_YOUR OBJECTIVE_
Among the records below, find each line bearing the word "section" and copy it.

_DATASET EXCERPTS_
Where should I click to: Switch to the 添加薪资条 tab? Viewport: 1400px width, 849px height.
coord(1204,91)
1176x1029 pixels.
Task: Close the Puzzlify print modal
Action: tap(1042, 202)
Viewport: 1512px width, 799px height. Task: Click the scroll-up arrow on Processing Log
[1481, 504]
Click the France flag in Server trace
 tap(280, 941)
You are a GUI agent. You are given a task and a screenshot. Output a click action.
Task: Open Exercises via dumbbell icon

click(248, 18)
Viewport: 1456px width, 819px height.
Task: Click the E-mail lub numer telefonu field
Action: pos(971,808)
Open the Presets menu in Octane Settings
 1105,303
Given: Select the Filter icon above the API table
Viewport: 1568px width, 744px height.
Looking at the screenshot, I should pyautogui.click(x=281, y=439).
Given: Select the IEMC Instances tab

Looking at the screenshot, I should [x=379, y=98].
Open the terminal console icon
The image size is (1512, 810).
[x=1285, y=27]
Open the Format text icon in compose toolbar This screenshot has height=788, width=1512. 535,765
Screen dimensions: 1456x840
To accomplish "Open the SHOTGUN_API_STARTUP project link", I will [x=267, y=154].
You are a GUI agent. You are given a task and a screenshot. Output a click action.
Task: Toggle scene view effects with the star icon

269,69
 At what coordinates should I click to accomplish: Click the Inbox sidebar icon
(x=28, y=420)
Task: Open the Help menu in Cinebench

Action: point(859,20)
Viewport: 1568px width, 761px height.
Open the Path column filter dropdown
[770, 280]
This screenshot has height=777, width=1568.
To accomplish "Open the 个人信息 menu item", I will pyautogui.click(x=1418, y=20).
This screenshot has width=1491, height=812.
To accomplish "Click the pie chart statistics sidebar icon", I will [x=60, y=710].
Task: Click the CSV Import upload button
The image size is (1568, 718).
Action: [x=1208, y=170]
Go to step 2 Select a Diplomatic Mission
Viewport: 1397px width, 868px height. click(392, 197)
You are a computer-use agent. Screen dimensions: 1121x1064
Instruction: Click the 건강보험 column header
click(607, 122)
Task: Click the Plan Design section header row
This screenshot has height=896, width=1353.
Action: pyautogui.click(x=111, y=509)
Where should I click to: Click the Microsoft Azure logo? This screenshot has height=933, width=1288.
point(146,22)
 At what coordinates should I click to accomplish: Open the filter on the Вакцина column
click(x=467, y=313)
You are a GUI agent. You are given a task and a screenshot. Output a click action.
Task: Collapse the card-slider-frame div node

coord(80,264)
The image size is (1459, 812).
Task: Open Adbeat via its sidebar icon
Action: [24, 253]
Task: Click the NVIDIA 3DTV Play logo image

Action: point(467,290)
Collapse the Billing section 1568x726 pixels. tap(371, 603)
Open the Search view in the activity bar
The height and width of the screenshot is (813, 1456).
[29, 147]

_SOLUTION BELOW_
Task: Click the Plan Design section header row
Collapse the Billing section 1568x726 pixels. tap(371, 603)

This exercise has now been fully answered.